### Requirement 1
In the renovation thread, how long ago did Jimmy72 start taking out the walls?
### Requirement 2
Write out everything in the renovation thread from "Big Job Jimmy...I" down to "your fireplace plans.", switching "fireplace" to "chimney".
─── Text shown
# Forum More Stuff Go to Whoa!  Complete Reno while still living in your House

## Jimmy72

Hi I just thought I should post some photos. I'm living at the back of the house hoping to get the front done before summer. The house was re-stumped just before last christmas and after that a re-focus was needed and started taking out the walls 4 months ago. Re-wiring done. Speed hump some strucrural damage bought the acrow props the other day. Need to do that before the roof goes on, then insulation, then platerboard yippee. Windows & doors next!

----------


## Smergen

Nice work Jimmy. Keep the photos and the updates coming! Is the chimney remaining? If so, is if going to be operational or just ornamental?

----------


## leeton

Big Job Jimmy...I thought mine was difficult...well done...keep us informed of the progress...love the pics. :2thumbsup:

----------


## Haveago1

You were not joking when you said "Full Reno', eh....must have been a bugger (and messy) getting the plaster off but leaving the lathes in place, but looks like its going well. 
Keep us informed - I also am curious about your fireplace plans.
──────
─── Listing
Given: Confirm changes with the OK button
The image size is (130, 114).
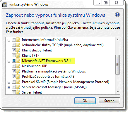Looking at the screenshot, I should click(x=85, y=101).
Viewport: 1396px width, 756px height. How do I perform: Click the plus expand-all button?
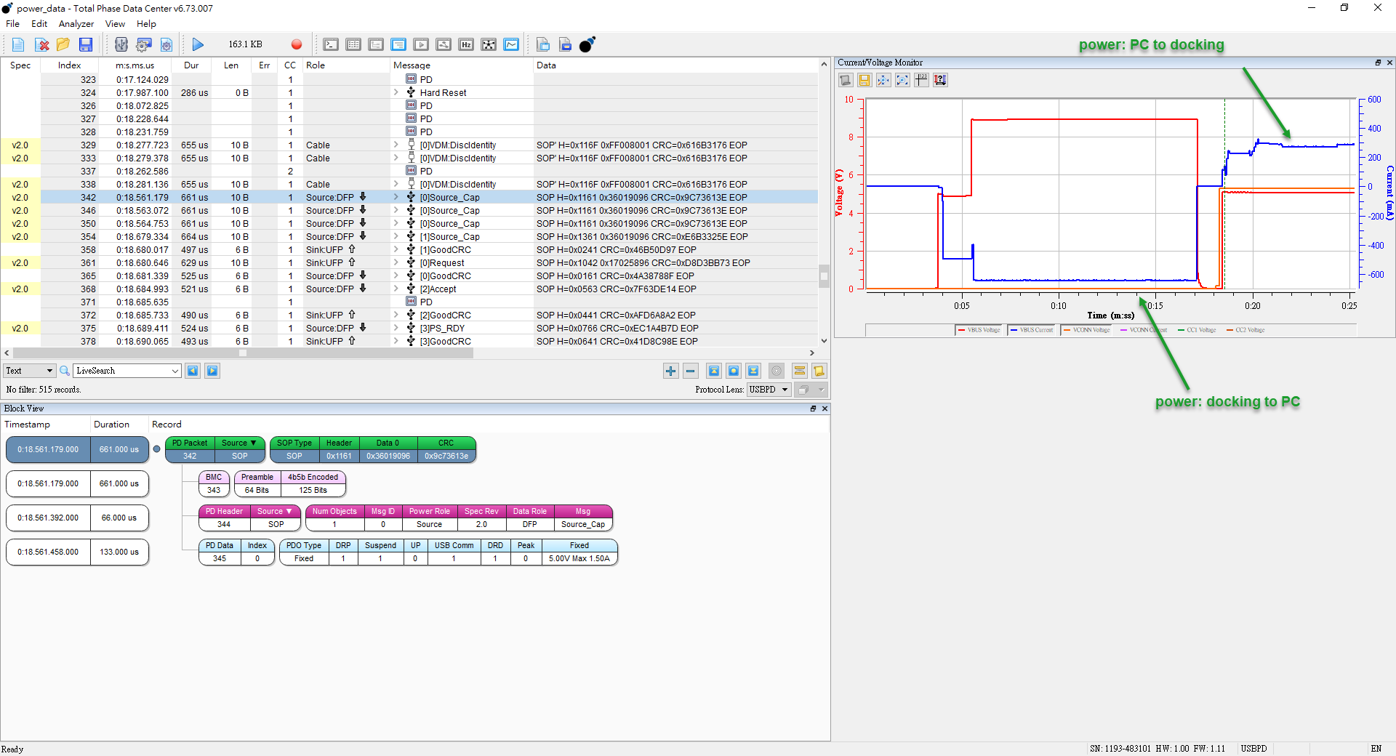[670, 371]
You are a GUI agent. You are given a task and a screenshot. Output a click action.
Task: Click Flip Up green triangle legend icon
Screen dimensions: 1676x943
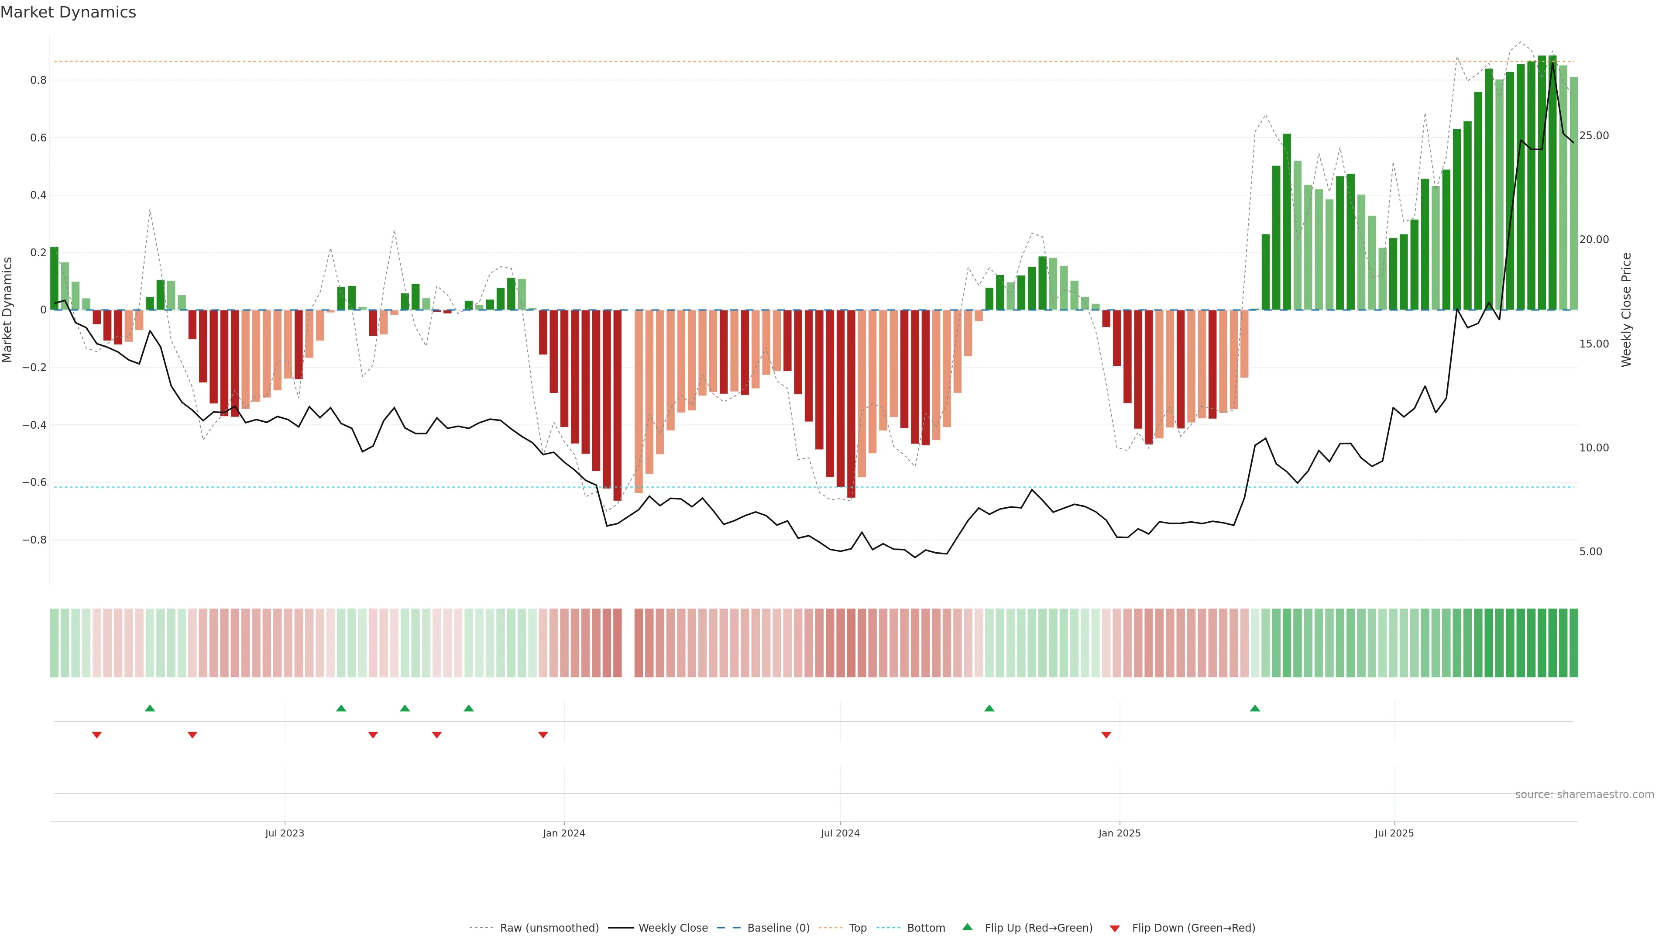point(967,927)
──────
### Exercise result 1
Four months ago.

### Exercise result 2
Big Job Jimmy...I thought mine was difficult...well done...keep us informed of the progress...love the pics. :2thumbsup:

----------


## Haveago1

You were not joking when you said "Full Reno', eh....must have been a bugger (and messy) getting the plaster off but leaving the lathes in place, but looks like its going well. 
Keep us informed - I also am curious about your chimney plans.